Movie Anomalies By Directors?

Comedies like Double Indemnity, Ace in the Hole, Stalag 17, The Lost Weekend, and Sunset Boulevard?

and it’s rated G

Then you have directors like Michael Curtiz, who did everything from The Adventures of Robin Hood to Mildred Pierce to Casablanca to Yankee Doodle Dandy to King Creole. Og forbid someone telling him to stick to one genre!

Sorry for the digression.

I know that he didn’t make comedies exclusively, but it’s the genre he’s most known for and had the most success with.

Best director Oscar, 1946: The Lost Weekend, Billy Wilder
Best director Oscar, 1951, Sunset Boulevard, Billy Wilder
Best director nominations: Double Indemnity, Stalag 17, Witness for the Prosecution

Hard to say he’s most known for or had more success with comedies.

Ok, I concur that my example wasn’t the best one possible.
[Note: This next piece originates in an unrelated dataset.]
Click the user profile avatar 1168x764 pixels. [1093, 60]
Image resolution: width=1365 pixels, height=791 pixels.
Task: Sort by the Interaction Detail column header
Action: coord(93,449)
Content now?

But I think I got a better one. Just like in my book, “Witness Of The Prosecution” is Billy WIlder’s “Hitchcock” movie, “The Trouble With Harry” is Hitch’s “Wilder” movie. And a Hitchcock comedy really is an outlier.

Actually, Witness for the Prosecution was the antithesis of Hitchcock.
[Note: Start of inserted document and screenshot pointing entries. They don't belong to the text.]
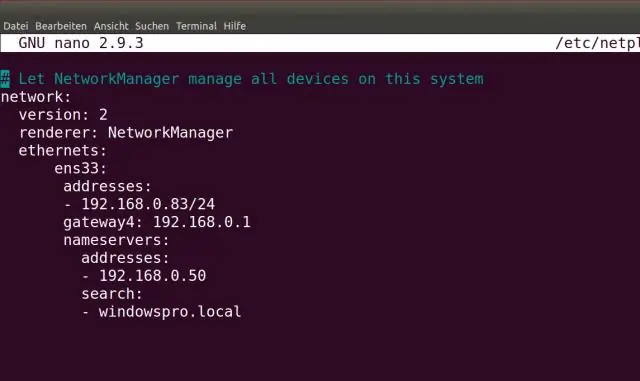Open the Datei menu

16,26
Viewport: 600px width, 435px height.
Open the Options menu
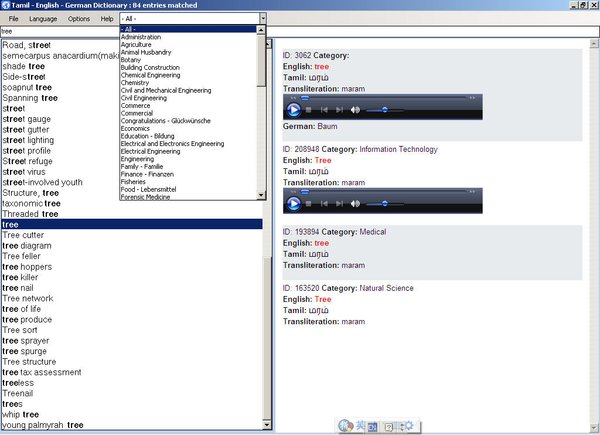pos(79,19)
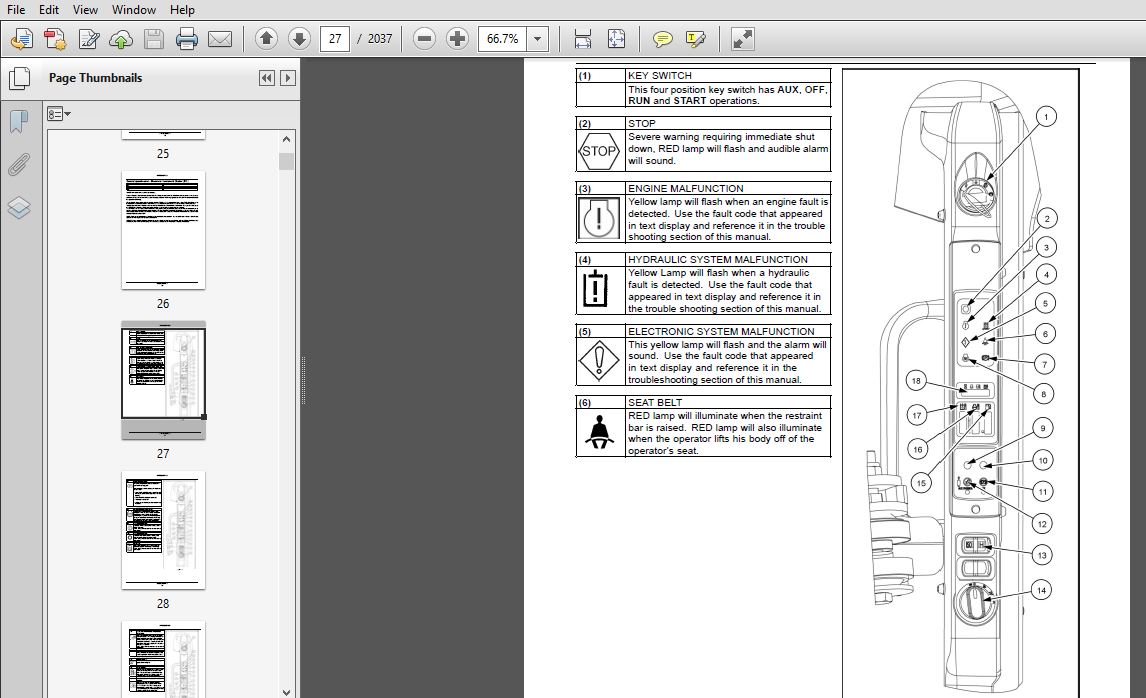Open the thumbnails options menu

[59, 114]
Not sure how to do spoilers here, but the movie is pretty old, so suffice to say, Hitch liked doing movies about people falsely accused. He had a long string of them, and people otherwise falsely persecuted, like Iris, in The Lady Vanishes, who cannot convince anyone of what the audience knows is true-- that Mrs. Froy exists (and the audience knows she does, because we have seen her in scenes where Iris was not present), or Lila (Marion Crane’s sister), who cannot convince anyone she saw Norman’s mother in the house.

Witness for the Prosecution was not Hitchcock’s cup of tea at all.